I inhale carefully, afraid my fragile emotional state will be on display to whomever has come in and likely heard the latter half of that call. It’s not Sawyer or Hadleigh or any of the teachers in the other department who couldn’t care less about who gets the chair position for the English department. That would be too simple. It would be no huge deal if it were Kent or even Jake, who’d met my parents at a fundraiser and would probably feel sorry for me, knowing how hard they push. Not that I want Jake to choose me out of pity. I’ll get the position based on my own merit or not at all.

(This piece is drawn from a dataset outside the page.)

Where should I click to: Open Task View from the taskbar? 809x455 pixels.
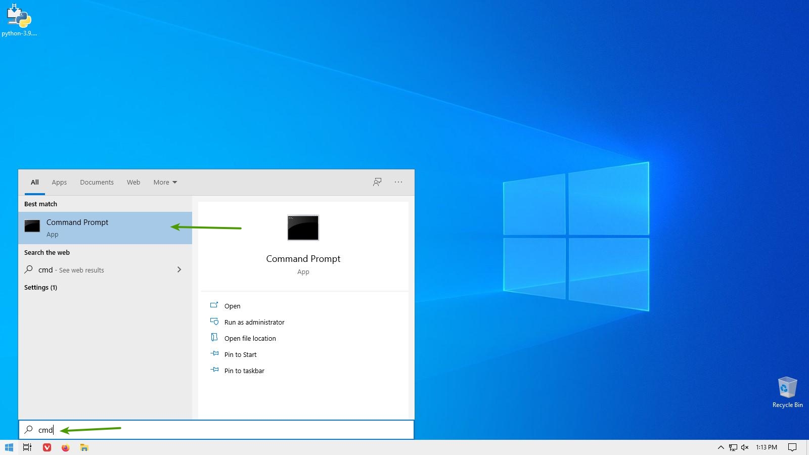click(x=27, y=447)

There’s only one person who would take what he’d just heard and throw it right into my face, so of course, that’s exactly who it is. I know it before I even look.

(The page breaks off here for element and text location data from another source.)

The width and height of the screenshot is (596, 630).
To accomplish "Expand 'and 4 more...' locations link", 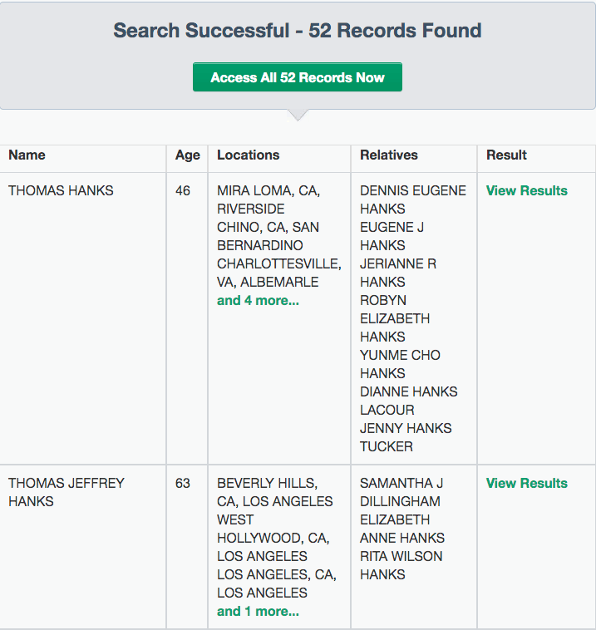I will (258, 301).
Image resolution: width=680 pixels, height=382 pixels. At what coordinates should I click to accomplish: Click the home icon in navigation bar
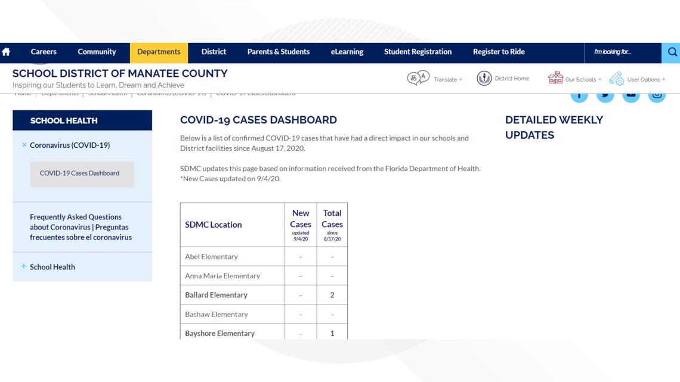point(6,52)
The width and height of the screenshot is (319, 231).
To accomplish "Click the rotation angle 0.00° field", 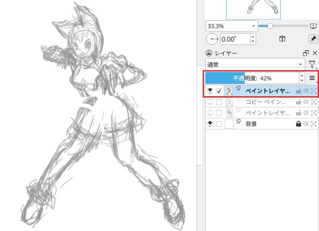I will [x=235, y=39].
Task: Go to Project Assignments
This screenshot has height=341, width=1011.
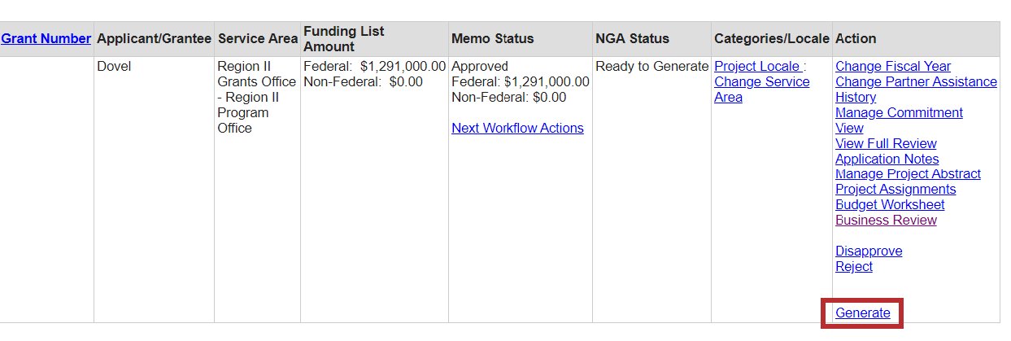Action: [x=896, y=190]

I’m sure my makeup is smudged and my face puffy, so I blink a few times and discreetly wipe under my eyes with my fingers before spinning my chair around.
Damon stands there, legs spread in a wide, manly stance, arms crossed over his broad chest, eyeing me as if he just heard every bit of what my parents said to me.

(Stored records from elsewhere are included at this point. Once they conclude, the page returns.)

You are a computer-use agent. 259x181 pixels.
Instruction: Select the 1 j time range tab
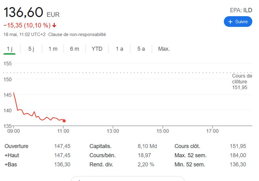click(x=10, y=49)
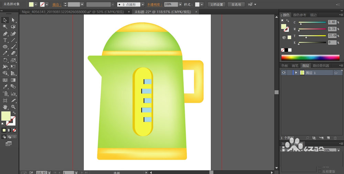This screenshot has width=344, height=174.
Task: Open the zoom level 118.97 dropdown
Action: 49,173
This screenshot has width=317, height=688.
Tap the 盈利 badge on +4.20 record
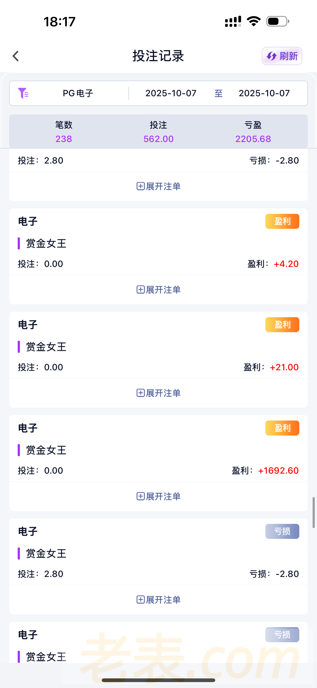pyautogui.click(x=282, y=221)
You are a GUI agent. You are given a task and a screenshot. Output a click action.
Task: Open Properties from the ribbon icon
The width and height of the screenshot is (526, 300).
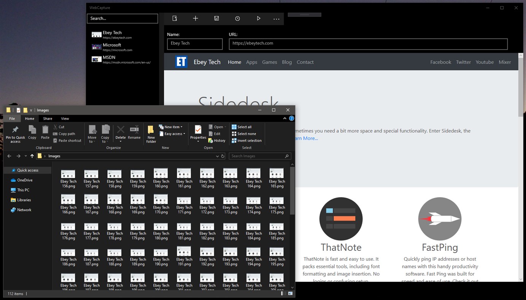198,132
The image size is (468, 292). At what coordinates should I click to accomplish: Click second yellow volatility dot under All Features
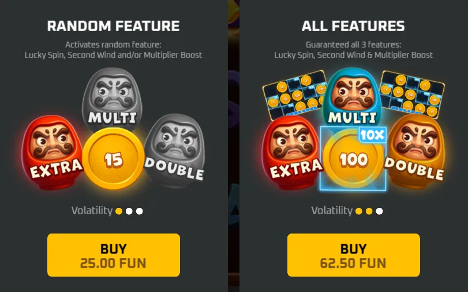click(369, 211)
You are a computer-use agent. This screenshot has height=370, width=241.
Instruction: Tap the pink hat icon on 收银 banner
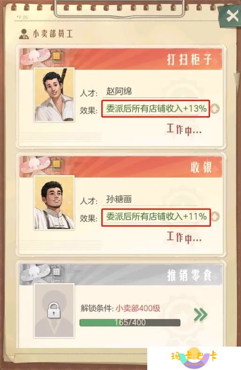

Great. Just great. That’s just what I need, for Damon to know that I have my family pressuring me to perform well—that they seem to care more about appearances or status or gossip than about their own daughter. I know they hadn’t realized anyone else could hear them—hell, neither had I—but, in my mind, that makes it worse. If they’d known, they never would have said any of that because they’d have thought it’d make them look bad and would reflect poorly on our picture-perfect family.
I blindly reach back to grab another carrot off the desk and stick it in my mouth, chewing carefully as we continue the stare down.
He nods toward my food. “You know, you should really be getting some lean protein with your lunch. Something that will fuel you for the day instead of leaving you feeling empty like your veggie lunch will.” He grunts a little, jutting his chin toward the little mini fridge we keep in the corner. “I have some chicken. Want some?”
Why is he—ever so calmly—talking to me about adding motherfreaking chicken to my lunch? I want to scream. And why are his dark eyes looking at me with something that feels a whole lot like concern? I’d have thought the whole conversation would have delighted him—especially the part when I’d mentioned there was another qualified candidate for the position.
“Mind your own business, Madero.”
He shrugs and expels a quick breath. “Suit yourself.” He sits down in his chair right next to mine. He’s still watching me. I can see him out of the corner of my eye, studying me, debating with himself whether he should say anything else. If he’s not careful, the gears turning in his head are going to overheat.
I pick up another baby carrot and chomp down on it.
My lunch suddenly seems very unappetizing, not to mention, it’s a pretty fair assessment. I’m going to be even more hungry later. Jerk. I wish he’d kept his chicken thoughts to himself.